Entre mi madre, que se está ganando el chalet en el cielo a base de aguantarnos, y una amiga suya hay una tradición que se remonta a tiempos pretéritos y que mantienen con la alegría de la primera vez: regalar chucherías a los hijos de su amiga. Mi hermano y yo, que aún con más de 200 kilos de carne entre los dos seguimos siendo “los críos”, siempre recibimos después de las navidades nuestra particular cesta navideña a base de chucherías; en mi casa se conoce como “la bolsa de mierdas para los críos”.

Este año, mientras zampaba las chucerías como una hiena hambrienta, me encontré un extraño cajetín de chocolates. Pero no eran los ya clásicos cigarrillos, esas cajetillas que en vez de un camello traían un caballo dibujado. Hoy en día, con eso de la puta corrección política, los niños ya no comen cigarrillos para que eso no les incite y fumen (aunque seguro que es para que los niños de 10 años que están intentando dejarlo no recaigan – ¿qué es lo próximo, parches de chococlate?). Pero, cuán grande es la sorpresa que me llevo al comprobar que ahora a lo que incitan no es a fumar tabaco, ¡sino porros! Sí amigos, en la caja pone claramente “chocolate”. Ah, eso sí, quieren que parezca que lo que se está comiendo son lapiceros de colores, que digo yo, mejor que el nene fume que que se meta plastidecors. Y de fumar, tabaco.

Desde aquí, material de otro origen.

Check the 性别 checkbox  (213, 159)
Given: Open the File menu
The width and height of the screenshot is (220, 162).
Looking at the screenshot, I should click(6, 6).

En mi bolsa venía Baltasar, y no me he podido aguantar (sé que son fáciles):

1. ¿Qué tal ves el año, Balta? Buuuh, muy negro.
3. Los reyes sois como los ojos: tres y uno negro.
2. Qué bueno está tu chocolate(,) negro.
P.D. Los cigarros, lápices o lo que sean, siguen siendo la peor mierda de las bolsas. El papel sigue estando tan pegado que te acabas metiendo todo el cigarro a la boca y escupiendo una bola de papel mojada, un tanto repugnante, sí.